Legal development

ASIC continues its focus on greenwashing misconduct with 47 regulatory interventions in 15 months

blurred lights at night

    What you need to know 

    • On 23 August 2024, ASIC released Report 791, "ASIC's interventions on greenwashing misconduct: 2023-2024" (Report 791) which outlines 47 regulatory interventions made by ASIC between 1 April 2023 and 30 June 2024 in relation to concerns about greenwashing claims as follows:
      • commencing 2 civil penalty proceedings;
      • finalising 1 civil penalty proceeding (with a second proceeding having been finalised since Report 791); o issuing 8 infringement notices  (including to investment managers, responsible entities, superannuation trustees, ASX listed companies); 
      •  obtaining 37 corrective disclosure outcomes.
    • Over a 15 month period, ASIC conducted a range of surveillance activities focusing on sustainability-related representations (e.g. "net zero", "carbon negative") made by listed companies, the governance practices and processes adopted by responsible entities of ESG funds and the sustainability disclosures made by superannuation trustees. The surveillance activities indicate that there is room for improvement in relation to the quality of sustainability-related disclosures and governance practices, particularly for small cap ASX-listed companies, responsible entities and superannuation entities (which may attract future action by ASIC).

• _Given data_
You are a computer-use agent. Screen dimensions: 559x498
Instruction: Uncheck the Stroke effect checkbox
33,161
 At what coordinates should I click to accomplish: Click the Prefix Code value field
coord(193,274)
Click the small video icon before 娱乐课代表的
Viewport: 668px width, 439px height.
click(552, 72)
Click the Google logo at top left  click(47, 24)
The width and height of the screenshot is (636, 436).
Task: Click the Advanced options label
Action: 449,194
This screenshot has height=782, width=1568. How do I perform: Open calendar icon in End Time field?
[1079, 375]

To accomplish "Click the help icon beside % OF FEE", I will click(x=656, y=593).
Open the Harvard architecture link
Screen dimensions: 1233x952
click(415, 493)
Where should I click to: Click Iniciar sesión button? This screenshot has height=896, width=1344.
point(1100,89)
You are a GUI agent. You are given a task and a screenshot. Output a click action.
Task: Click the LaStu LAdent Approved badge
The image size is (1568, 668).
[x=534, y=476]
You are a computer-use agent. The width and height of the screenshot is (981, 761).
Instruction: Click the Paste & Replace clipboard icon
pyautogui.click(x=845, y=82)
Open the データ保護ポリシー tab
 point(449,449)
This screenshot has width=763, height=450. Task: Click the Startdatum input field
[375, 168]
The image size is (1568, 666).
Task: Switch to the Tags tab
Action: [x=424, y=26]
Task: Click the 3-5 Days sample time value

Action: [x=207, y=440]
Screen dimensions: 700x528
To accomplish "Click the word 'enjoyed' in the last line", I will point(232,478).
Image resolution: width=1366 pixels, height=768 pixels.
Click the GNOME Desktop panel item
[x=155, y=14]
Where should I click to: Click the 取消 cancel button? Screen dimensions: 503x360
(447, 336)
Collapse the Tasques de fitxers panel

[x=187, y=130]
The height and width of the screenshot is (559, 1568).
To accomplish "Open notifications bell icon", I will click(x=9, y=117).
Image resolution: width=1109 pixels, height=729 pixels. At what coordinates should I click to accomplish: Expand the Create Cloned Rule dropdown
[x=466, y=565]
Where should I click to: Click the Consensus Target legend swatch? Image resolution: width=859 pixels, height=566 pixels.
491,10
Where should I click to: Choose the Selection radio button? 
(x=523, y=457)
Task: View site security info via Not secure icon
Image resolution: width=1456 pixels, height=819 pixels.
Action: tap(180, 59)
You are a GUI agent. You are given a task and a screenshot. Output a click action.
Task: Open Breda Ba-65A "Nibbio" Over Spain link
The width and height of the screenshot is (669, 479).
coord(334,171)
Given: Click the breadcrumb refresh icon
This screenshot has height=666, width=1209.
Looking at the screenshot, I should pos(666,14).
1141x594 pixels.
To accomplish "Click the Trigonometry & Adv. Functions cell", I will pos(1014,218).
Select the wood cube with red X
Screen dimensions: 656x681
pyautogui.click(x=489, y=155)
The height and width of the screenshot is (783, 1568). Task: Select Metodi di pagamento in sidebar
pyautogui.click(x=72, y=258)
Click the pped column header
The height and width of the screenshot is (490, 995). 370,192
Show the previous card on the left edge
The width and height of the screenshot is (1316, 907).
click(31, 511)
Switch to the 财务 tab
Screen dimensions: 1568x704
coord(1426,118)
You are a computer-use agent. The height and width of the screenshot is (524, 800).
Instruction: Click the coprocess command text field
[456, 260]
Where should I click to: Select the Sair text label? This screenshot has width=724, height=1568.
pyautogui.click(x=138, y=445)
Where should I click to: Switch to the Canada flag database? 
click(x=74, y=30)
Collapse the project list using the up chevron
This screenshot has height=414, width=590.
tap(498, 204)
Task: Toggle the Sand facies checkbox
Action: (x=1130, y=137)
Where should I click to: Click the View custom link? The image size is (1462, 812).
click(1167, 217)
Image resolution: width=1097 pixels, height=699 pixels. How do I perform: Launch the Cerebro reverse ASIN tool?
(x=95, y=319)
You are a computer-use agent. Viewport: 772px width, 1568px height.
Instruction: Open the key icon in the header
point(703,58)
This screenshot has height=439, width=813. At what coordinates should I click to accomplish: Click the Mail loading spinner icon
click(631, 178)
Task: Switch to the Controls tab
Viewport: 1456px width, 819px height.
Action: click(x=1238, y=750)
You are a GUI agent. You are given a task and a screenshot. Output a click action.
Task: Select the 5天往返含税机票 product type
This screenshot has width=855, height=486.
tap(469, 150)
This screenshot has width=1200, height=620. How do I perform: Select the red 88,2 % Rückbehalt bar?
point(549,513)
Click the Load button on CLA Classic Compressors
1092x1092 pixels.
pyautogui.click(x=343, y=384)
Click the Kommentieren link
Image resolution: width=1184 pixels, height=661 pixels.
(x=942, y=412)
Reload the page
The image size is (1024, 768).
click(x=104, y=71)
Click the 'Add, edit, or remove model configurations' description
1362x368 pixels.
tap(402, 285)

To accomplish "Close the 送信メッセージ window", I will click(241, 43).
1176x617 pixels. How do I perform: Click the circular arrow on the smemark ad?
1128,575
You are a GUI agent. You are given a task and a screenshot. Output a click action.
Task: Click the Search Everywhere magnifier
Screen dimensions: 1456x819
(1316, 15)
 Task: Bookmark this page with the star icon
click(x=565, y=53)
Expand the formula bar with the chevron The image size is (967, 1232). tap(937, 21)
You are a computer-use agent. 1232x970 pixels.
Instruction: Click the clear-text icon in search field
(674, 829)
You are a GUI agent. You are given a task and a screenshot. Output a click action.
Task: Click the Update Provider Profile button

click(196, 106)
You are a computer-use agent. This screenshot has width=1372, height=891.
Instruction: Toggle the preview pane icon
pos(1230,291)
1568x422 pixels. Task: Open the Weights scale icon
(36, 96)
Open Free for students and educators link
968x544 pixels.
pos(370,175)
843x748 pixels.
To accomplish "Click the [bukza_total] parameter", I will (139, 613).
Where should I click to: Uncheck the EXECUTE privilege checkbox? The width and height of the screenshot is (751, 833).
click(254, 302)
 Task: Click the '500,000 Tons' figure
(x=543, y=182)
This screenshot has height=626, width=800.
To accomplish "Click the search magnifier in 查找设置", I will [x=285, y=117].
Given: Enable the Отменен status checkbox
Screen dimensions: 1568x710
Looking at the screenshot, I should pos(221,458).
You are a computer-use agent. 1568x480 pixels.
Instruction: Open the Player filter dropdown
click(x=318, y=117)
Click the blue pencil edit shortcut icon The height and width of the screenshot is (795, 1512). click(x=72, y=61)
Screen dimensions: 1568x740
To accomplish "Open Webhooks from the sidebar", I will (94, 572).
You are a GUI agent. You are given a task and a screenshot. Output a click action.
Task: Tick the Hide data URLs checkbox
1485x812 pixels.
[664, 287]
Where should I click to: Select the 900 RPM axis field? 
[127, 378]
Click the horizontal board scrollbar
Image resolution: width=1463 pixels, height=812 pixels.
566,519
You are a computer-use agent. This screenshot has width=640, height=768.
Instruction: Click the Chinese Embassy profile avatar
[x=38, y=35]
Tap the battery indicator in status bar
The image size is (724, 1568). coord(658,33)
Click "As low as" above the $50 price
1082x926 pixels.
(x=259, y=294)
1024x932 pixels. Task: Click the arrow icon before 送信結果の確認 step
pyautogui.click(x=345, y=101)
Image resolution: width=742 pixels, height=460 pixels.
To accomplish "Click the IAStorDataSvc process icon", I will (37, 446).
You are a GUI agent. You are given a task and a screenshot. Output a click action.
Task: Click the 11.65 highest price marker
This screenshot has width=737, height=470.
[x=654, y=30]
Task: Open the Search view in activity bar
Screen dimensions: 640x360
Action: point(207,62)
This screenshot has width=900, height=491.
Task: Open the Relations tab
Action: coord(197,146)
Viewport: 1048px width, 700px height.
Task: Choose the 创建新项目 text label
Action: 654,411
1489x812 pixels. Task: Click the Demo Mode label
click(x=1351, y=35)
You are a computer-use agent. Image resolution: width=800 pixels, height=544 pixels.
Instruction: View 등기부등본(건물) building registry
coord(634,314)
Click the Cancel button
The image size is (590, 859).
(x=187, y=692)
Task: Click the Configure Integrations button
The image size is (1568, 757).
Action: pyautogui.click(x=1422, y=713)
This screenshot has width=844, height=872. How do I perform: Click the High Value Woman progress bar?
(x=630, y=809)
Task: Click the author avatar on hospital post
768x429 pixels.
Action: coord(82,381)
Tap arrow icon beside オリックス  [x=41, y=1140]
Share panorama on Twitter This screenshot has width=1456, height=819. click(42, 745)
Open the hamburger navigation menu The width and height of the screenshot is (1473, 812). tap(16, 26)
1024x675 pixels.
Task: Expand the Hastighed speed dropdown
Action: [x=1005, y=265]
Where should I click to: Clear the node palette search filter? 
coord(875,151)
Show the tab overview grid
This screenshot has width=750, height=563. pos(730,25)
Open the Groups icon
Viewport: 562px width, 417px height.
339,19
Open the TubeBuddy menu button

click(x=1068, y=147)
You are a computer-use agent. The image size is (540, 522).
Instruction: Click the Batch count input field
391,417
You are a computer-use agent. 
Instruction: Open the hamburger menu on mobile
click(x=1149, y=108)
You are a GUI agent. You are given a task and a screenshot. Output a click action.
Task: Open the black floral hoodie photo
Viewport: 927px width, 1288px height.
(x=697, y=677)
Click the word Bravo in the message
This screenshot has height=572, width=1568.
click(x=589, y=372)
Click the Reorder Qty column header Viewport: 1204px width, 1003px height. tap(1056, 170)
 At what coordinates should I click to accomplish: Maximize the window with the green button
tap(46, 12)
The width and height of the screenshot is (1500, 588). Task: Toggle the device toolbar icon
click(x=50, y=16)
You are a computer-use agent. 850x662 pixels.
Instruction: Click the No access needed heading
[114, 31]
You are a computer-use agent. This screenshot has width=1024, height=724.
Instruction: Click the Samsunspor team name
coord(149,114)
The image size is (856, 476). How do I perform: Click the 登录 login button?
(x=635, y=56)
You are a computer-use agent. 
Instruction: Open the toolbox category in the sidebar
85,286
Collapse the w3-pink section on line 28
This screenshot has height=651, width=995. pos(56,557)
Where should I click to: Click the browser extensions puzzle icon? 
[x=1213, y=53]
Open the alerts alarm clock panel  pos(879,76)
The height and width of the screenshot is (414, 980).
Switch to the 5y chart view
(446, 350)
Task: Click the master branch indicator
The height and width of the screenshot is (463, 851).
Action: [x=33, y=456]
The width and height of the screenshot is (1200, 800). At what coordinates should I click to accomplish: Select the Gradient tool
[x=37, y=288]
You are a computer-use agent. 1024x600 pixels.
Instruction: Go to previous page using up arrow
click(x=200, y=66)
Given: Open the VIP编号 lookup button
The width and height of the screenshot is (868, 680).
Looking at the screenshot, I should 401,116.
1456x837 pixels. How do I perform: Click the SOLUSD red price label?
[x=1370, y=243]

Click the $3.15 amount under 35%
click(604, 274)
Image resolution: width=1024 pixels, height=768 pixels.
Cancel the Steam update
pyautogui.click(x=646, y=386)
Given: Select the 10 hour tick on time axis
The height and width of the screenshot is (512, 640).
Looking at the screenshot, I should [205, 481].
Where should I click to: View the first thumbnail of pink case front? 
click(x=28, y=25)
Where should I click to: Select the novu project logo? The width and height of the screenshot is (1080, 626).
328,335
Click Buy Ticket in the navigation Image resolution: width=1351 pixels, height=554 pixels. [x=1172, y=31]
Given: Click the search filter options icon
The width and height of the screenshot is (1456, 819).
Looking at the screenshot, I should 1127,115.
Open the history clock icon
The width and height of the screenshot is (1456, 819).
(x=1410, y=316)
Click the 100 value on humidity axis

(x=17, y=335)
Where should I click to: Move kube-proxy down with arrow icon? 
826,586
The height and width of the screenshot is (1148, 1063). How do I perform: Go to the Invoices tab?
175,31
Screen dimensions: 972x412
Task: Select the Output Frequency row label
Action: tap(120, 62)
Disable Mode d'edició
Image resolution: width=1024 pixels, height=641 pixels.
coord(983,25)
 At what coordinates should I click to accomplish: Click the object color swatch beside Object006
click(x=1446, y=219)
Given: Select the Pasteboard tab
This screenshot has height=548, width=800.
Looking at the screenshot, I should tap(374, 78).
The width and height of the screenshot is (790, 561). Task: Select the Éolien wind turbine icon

• _Exercise instructions_
(a) In the ASIC greenwashing update, how many corrective disclosure outcomes did ASIC obtain?
(b) Reproduce everything in the ASIC greenwashing update from "ASIC continues its" down to "corrective disclosure outcomes.".

• _Answers to the tasks_
(a) 37

(b)
ASIC continues its focus on greenwashing misconduct with 47 regulatory interventions in 15 months

blurred lights at night

    What you need to know 

    • On 23 August 2024, ASIC released Report 791, "ASIC's interventions on greenwashing misconduct: 2023-2024" (Report 791) which outlines 47 regulatory interventions made by ASIC between 1 April 2023 and 30 June 2024 in relation to concerns about greenwashing claims as follows:
      • commencing 2 civil penalty proceedings;
      • finalising 1 civil penalty proceeding (with a second proceeding having been finalised since Report 791); o issuing 8 infringement notices  (including to investment managers, responsible entities, superannuation trustees, ASX listed companies); 
      •  obtaining 37 corrective disclosure outcomes.